In Mark Twain and the American West, Joseph Coulombe explores how Mark Twain deliberately manipulated contemporary conceptions of the American West to create and then modify a public image that eventually won worldwide fame. He establishes the central role of the western region in the development of a persona that not only helped redefine American manhood and literary celebrity in the late nineteenth century, but also produced some of the most complex and challenging writings in the American canon.
Coulombe sheds new light on previously underappreciated components of Twain’s distinctly western persona. Gathering evidence from contemporary newspapers, letters, literature, and advice manuals, Coulombe shows how Twain’s persona in the early 1860s as a hard-drinking, low-living straight-talker was an implicit response to western conventions of manhood. He then traces the author’s movement toward a more sophisticated public image, arguing that Twain characterized language and authorship in the same manner that he described western men: direct, bold, physical, even violent.
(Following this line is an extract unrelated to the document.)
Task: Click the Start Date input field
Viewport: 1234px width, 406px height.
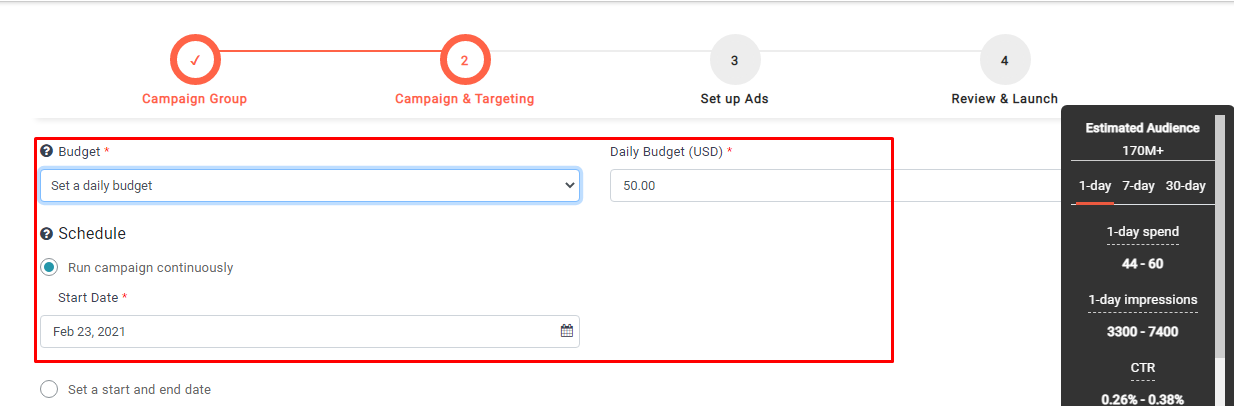Action: (x=300, y=331)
In this way, Twain capitalized upon common images of the West to create himself as a new sort of western outlaw—one who wrote.
Coulombe outlines Twain’s struggle to find the proper balance between changing cultural attitudes toward male respectability and rebellion and his own shifting perceptions of the East and the West. Focusing on the tension between these goals, Coulombe explores Twain’s emergence as the moneyed and masculine man-of-letters, his treatment of American Indians in its relation to his depiction of Jim in Adventures of Huckleberry Finn, the enigmatic connection of Huck Finn to the natural world, and Twain’s profound influence on Willa Cather’s western novels.
Mark Twain and the American West is sure to generate new interest and discussion about Mark Twain and his influence. By understanding how conventions of the region, conceptions of money and class, and constructions of manhood intersect with the creation of Twain’s persona, Coulombe helps us better appreciate the writer’s lasting effect on American thought and literature through the twentieth century and into the twenty-first.

Mark Twain and the Spiritual Crisis of His Age
Harold K. Bush
University of Alabama Press, 2007

The writer’s fascination with America’s spiritual and religious evolution in the 19th century.
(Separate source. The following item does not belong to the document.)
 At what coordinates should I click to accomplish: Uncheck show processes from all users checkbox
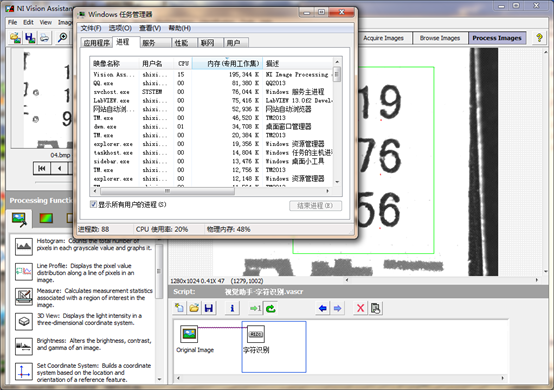pyautogui.click(x=93, y=204)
Mark Twain is often pictured as a severe critic of religious piety, shaking his fist at God and mocking the devout. Such a view, however, is only partly correct. It ignores the social realities of Twain’s major period as a writer and his own spiritual interests: his participation in church activities, his socially progressive agenda, his reliance on religious themes in his major works, and his friendships with clergymen, especially his pastor and best friend, Joe Twichell. It also betrays a conception of religion that is more contemporary than that of the period in which he lived.
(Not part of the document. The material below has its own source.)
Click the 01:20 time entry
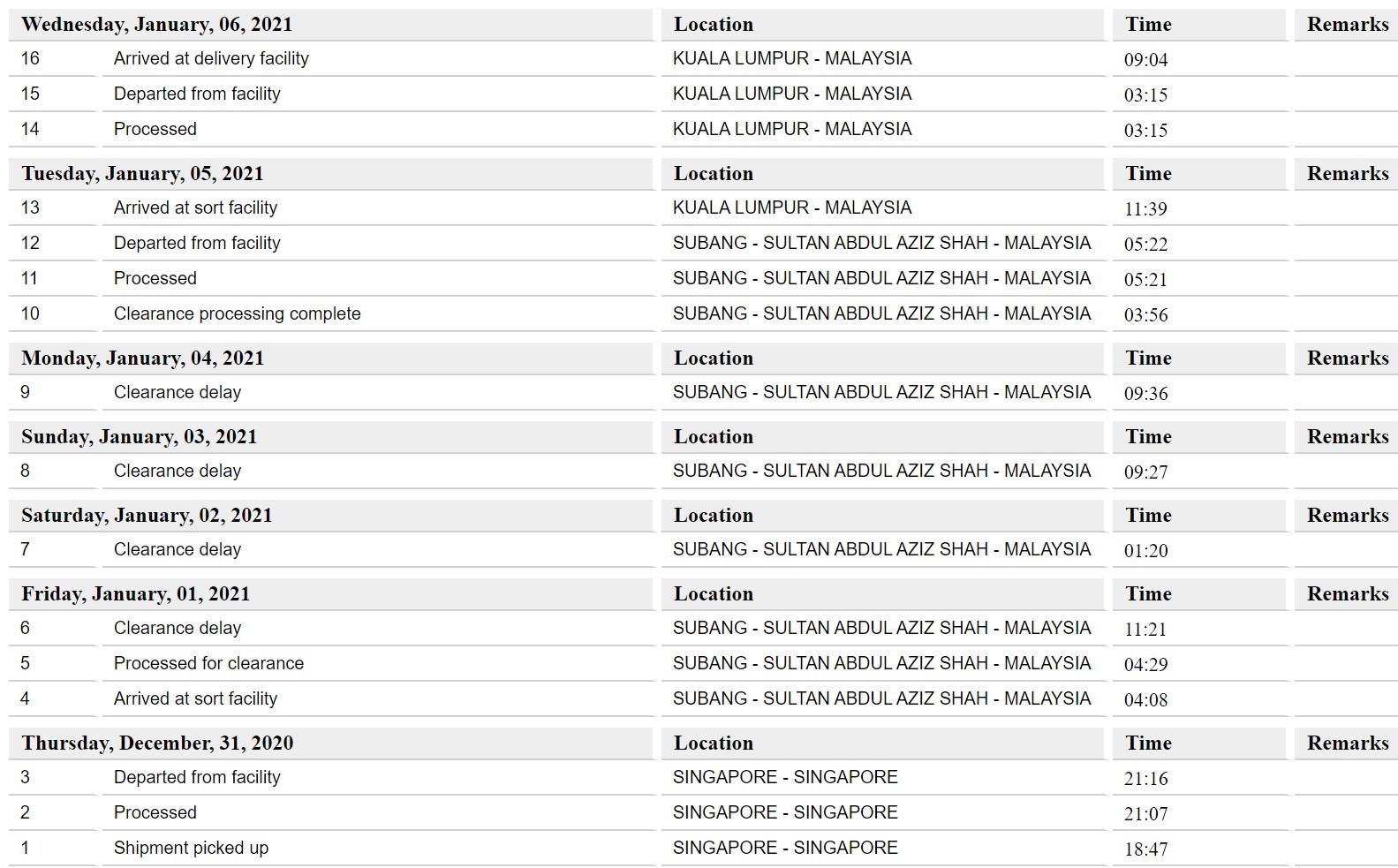 pos(1145,551)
Harold K. Bush Jr. highlights Twain’s attractions to and engagements with the wide variety of religious phenomena of America in his lifetime, and how these matters affected his writings. Though Twain lived in an era of tremendous religious vigor, it was also a time of spiritual upheaval and crisis. The rise of biological and psychological sciences, the criticism of biblical texts as literary documents, the influx of world religions and immigrant communities, and the trauma of the Civil War all had dramatic effects on America’s religious life. At the same time mass urban revivalism, the ecumenical movement, Social Christianity, and occultic phenomena, like spiritualism and mind sciences, all rushed in to fill the voids. The rapid growth of agnosticism in the 1870s and 1880s is also clearly reflected in Twain’s life and writings. Thus Twain’s career reflects in an unusually resonant way the vast changes in American belief during his lifetime.

Bush’s study offers both a new and more complicated understanding of Twain and his literary output and serves as the cultural biography of an era.